§ 原文抜粋:
....................

今回は分類問題のバックプロゲーションの実装です。(バックプロゲーション=自動学習アルゴリズム)
ネットワークにx,y座標を入力し、sinカーブを境界線として領域をA,Bに分類する例をやってみます。
結論から言ってしまうとめっちゃキレイに分類してくれます、自動で!バックプロゲーション半端ないです。
ちなみに回帰問題のバックプロゲーション実装はコチラ→第28話、29話
それでは学習を始めましょう。
(参考図書「はじめてのディープラーニング」我妻幸長著)
ネットワークの諸設定
始めにニューロン数を決定します。
入力はx,y座標の2つが入ってくるので、入力層のニューロン数は2になります。
出力ではA,Bと2つに分類しますので、出力層のニューロン数は2となります。
中間層は自由に設定できますが、とりあえず6とします。
(あとで変えてみて、効果を確認します。)

....................

§ 表示される情報:

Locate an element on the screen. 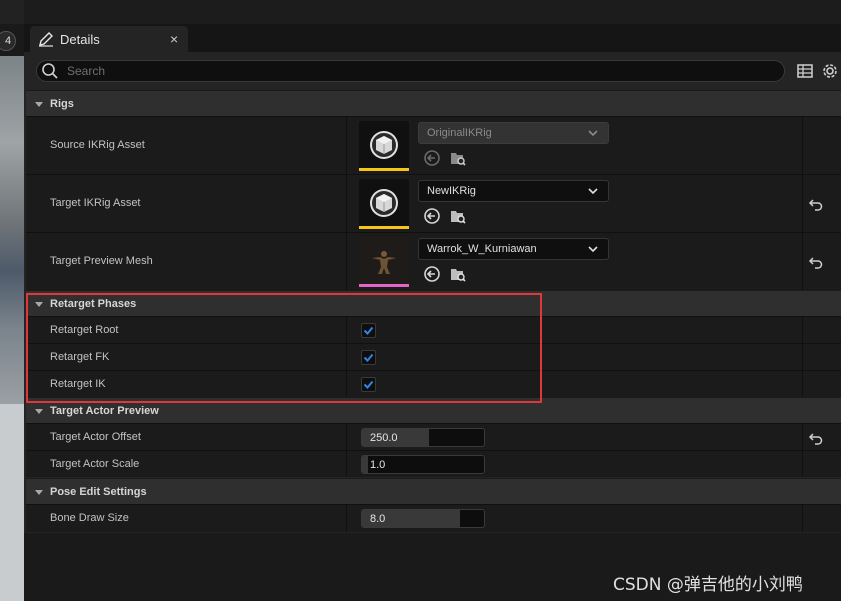  target-actor-scale-field: 1.0 is located at coordinates (423, 464).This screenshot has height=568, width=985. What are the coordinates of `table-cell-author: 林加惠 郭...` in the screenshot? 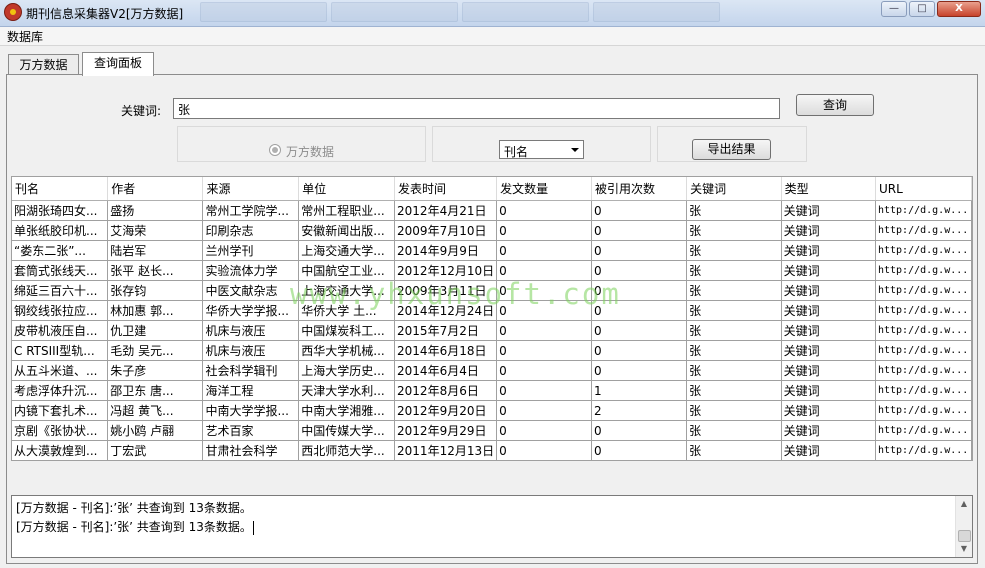 It's located at (156, 310).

....................

§ 実施する作業:
A. 次の(i)〜(iii)が原文抜粋の内容と一致するか判定し、それぞれ「はい」か「いいえ」で答えたうえで、根拠となる原文の語句をそのまま引用せよ。
(i) 入力層のニューロン数は2である。
(ii) 中間層のニューロン数は8に設定する。
(iii) 回帰問題のバックプロゲーション実装は第30話で扱われている。
B. 原文抜粋について、次の問いに答えよ。
(i) 領域をA,Bに分ける境界線には何が使われるか。
(ii) 参考図書の著者は誰か。
(iii) 出力層のニューロン数はいくつか。
C. 原文抜粋のうち、「結論から言ってしまうとめっち」を含む語句で始まり「出力ではA,Bと2つに分類しますので、出力層のニューロン数は2となります。」で終わる部分を、一字も変えずに書き写せ。

§ 各作業の解答:
A.
(i) はい「入力層のニューロン数は2になります」
(ii) いいえ「とりあえず6とします」
(iii) いいえ「第28話、29話」

B.
(i) sinカーブ
(ii) 我妻幸長
(iii) 2

C.
結論から言ってしまうとめっちゃキレイに分類してくれます、自動で!バックプロゲーション半端ないです。
ちなみに回帰問題のバックプロゲーション実装はコチラ→第28話、29話
それでは学習を始めましょう。
(参考図書「はじめてのディープラーニング」我妻幸長著)
ネットワークの諸設定
始めにニューロン数を決定します。
入力はx,y座標の2つが入ってくるので、入力層のニューロン数は2になります。
出力ではA,Bと2つに分類しますので、出力層のニューロン数は2となります。